ACTIVITY >> Exactly the lines from the one holding "Instruction: Select the LAN row label" through the final line of the data are wanted, copied as written.

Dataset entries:
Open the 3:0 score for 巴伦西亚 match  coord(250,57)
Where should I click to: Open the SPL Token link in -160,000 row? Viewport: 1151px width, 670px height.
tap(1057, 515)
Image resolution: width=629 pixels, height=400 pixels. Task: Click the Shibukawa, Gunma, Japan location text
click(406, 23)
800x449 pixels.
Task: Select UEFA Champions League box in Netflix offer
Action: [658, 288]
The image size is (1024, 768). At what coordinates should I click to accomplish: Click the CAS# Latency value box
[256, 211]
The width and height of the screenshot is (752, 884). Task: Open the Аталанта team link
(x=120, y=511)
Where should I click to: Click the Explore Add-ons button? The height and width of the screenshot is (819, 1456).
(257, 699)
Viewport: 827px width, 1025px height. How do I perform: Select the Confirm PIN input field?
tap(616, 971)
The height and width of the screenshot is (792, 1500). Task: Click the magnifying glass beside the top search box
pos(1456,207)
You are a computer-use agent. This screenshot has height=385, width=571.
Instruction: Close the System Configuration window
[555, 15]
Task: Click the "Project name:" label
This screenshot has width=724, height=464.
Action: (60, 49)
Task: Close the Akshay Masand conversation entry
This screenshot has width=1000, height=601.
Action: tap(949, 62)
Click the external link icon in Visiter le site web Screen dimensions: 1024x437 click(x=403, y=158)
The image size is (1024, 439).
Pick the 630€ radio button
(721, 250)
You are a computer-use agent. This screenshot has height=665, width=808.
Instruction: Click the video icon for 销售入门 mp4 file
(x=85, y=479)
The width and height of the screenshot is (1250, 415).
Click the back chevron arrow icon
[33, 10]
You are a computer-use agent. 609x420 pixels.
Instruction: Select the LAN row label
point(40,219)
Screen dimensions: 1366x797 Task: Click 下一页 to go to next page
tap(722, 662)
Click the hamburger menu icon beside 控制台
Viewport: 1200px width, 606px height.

EXERCISE RESULT >>
Instruction: Select the LAN row label
point(40,219)
Screen dimensions: 1366x797 Task: Click 下一页 to go to next page
tap(722, 662)
Click the hamburger menu icon beside 控制台
Viewport: 1200px width, 606px height.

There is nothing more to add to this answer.